Among all the admissible parameter estimates, only a subset of them lead to the desirable or correct solutions to the recognition. Among all the correct estimates, a smaller number of them are better in the sense that they lead to correct solutions for a larger variety of data sets. One of them may be optimal in the sense that it makes the vision procedure the most stable to uncertainties and the least prone to local optima in the search for the global optimum.
The manual method performs parameter estimation in an ad hoc way by trial and error: A combination of parameters is selected to optimize the objective function, then the optimum is compared with the desirable result in the designer's perception and the selection is adjusted; this process is repeated until a satisfactory choice, which makes the optimum consistent with the desirable result, is found. This is a process of supervised learning from examples. When the objective function takes a right functional form, a correct manual selection may be made for a small number of data sets. However, there is no reason to believe that the manual selection is an optimal or even a good one. Such empirical methods have been criticized for its ad hoc nature.

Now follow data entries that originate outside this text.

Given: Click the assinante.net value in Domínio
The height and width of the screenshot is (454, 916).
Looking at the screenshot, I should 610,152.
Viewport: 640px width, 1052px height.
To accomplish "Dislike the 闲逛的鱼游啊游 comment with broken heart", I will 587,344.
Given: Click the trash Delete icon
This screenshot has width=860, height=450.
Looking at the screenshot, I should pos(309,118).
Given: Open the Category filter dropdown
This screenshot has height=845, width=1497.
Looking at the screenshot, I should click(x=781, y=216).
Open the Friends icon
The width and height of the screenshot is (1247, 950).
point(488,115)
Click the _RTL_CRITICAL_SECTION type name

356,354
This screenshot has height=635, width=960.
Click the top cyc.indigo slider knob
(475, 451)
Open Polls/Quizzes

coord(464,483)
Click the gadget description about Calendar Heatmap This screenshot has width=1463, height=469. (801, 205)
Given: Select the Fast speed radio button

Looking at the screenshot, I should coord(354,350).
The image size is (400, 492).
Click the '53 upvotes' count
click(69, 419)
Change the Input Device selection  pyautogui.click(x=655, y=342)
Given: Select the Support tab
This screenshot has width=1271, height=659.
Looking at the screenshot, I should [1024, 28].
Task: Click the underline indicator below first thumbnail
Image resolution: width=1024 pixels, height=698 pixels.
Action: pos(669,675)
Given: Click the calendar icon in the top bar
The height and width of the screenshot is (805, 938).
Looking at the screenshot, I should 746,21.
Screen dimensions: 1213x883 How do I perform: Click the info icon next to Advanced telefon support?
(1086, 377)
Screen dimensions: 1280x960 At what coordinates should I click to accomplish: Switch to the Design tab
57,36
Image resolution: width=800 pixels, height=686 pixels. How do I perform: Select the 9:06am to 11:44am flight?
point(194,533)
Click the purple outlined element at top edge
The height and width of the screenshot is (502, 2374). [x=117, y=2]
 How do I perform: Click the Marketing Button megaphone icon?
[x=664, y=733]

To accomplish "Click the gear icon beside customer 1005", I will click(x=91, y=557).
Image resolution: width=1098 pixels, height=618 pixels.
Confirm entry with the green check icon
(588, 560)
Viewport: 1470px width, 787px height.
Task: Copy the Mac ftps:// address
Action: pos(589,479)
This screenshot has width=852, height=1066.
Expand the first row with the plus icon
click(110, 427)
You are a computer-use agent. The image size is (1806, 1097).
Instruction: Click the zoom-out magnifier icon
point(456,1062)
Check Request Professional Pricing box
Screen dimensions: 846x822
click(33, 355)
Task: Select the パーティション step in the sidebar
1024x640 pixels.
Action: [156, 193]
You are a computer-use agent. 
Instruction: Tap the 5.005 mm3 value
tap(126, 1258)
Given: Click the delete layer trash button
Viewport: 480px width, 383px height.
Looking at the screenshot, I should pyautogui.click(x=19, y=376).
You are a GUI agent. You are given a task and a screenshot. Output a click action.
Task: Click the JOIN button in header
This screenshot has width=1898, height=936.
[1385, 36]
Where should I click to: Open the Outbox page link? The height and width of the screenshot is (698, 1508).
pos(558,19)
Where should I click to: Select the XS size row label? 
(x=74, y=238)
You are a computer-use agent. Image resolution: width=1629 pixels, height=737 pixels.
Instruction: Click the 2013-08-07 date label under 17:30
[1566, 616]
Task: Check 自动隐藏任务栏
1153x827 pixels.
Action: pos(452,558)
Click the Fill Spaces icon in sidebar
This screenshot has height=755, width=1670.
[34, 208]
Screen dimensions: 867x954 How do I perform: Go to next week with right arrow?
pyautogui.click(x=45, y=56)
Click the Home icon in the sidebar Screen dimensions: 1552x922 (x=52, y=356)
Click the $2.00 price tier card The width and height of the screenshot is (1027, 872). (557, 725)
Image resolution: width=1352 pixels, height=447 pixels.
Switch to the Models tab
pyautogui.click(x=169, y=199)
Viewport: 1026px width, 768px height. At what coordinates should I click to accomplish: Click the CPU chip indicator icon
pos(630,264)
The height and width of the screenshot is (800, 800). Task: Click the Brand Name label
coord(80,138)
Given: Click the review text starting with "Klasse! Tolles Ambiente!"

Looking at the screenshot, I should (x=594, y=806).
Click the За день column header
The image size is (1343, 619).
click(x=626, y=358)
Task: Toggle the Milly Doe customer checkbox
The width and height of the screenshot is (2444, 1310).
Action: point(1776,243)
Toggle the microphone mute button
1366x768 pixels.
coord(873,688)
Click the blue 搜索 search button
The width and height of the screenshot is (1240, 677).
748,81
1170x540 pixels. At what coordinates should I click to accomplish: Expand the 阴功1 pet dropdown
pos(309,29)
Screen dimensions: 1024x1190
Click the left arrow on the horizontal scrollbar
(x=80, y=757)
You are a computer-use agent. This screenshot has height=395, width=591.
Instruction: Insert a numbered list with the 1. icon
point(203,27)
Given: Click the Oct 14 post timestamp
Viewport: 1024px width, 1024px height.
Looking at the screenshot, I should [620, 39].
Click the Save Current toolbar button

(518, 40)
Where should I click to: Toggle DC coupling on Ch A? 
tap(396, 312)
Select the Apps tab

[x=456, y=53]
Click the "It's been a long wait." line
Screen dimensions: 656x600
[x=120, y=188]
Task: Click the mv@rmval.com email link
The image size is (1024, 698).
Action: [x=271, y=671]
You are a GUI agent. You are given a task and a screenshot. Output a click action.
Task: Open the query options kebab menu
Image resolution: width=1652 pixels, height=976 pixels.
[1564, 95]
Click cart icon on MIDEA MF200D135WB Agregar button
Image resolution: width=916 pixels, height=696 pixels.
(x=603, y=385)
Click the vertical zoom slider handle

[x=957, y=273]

This chapter aims to develop an automated, optimal approach for parameter estimation (In this chapter, parameter "selection", "estimation" and "learning" are used interchangeability) applied to optimization-based object recognition schemes. A theory of parameter estimation based on supervised learning is presented. The learning is ``supervised'' because exemplar is given. Each exemplary instance represents a desirable recognition result where a recognition result is a labeling of the scene in terms of the model objects. Correctness and optimality are proposed as the two-level criteria for evaluating parameter estimates.
A correct selection of parameter enables the configuration given by each exemplary instance to be embedded as a unique global energy minimum. In other words, if the selection is incorrect, the exemplary configuration will not correspond to a global minimum. While a correct estimate can be learned from the exemplar, it is generally not the only correct solution. Instability is defined as the measure of the ease with which the global minimum is replaced by a non-exemplar labeling after a perturbation to the input. The optimality minimizes the instability so as to maximize the ability to generalize the estimated parameters to other situations not directly represented by the exemplar.
Combining the two criteria gives a constrained minimization problem: minimize the instability subject to the correctness. A non-parametric algorithm is presented for learning an estimate which is optimal as well as correct. It does not make any assumption about the distributions and is useful for cases where the size of training data obtained from the exemplar is small and where the underlying parametric models are not accurate. The estimate thus obtained is optimal with respect to the training data.
The theory is applied to a specific model of MRF recognition proposed in [Li 1994a]. The objective function in this model is the posterior energy of an MRF. The form of the energy function has been derived but it involves parameters that have to be estimated. The optimal recognition solution is the maximum a posteriori (MAP) configuration of an MRF. Experiments conducted show very promising results in which the optimal estimate serves well for recognizing other scenes and objects.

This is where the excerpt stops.